CMS’ final rule on claims attachments reflects the AMA’s successful and sustained advocacy to standardize electronic attachments for claims. In comments (PDF) on the proposed rule, the AMA pushed CMS to focus attachment standards narrowly on claims and to reject adding new prior authorization or documentation requirements, ensuring the rule delivers real relief for physicians rather than new complexity. This is a tangible win for doctors because it moves practices away from inefficient manual processes like fax, mail, and payer portals for claim documentation submission and embraces a consistent electronic approach that reduces administrative burden and workflow disruption. 

As a result of AMA advocacy, the rule also includes sufficient implementation time for practices and EHR developers, a single and predictable electronic signature standard, and flexibility that allows EHR innovation to improve communication with payers. Together, these changes save physicians time and money and advance progress toward end-to-end electronic workflows from the first patient interaction through claims submission. The AMA will continue pressing CMS to build on these wins by extending standardized electronic workflows to appeals and other remaining manual processes. 
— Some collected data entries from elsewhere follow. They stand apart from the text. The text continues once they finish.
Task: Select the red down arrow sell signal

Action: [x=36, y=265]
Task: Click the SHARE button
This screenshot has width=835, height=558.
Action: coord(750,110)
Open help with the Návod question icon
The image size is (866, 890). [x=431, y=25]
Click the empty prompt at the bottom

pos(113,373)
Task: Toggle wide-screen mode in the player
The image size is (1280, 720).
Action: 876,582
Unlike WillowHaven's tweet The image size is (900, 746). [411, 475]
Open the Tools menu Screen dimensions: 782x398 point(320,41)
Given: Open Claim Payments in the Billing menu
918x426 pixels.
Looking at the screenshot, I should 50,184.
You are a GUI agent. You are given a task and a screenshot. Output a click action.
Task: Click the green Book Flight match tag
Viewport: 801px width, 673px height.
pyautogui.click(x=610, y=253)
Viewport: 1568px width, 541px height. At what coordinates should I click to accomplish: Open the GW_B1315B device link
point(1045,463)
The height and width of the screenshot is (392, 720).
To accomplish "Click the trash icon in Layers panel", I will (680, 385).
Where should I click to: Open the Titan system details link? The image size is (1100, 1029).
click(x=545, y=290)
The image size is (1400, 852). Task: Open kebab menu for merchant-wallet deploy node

Details of CMS LEAD model announced; applications due May 17

CMS released the Request for Applications (RFA) (PDF) for the Long-term Enhanced ACO Design (LEAD) Model, a voluntary 10-year model set to start on Jan. 1, 2027. The RFA unveils new details about the model, which aims to attract new types of patients and practices to participate in Accountable Care Organizations (ACOs) through risk arrangements for specialists, up-front primary care investment payments, add-on payments and benchmark adjustments for complex patient populations, Medicare-Medicaid integration in two states and beneficiary engagement incentives. Applications are due May 17. CMS will provide an overview of key details of the model and application process in a webinar on April 9 from 1-2 p.m. Central time.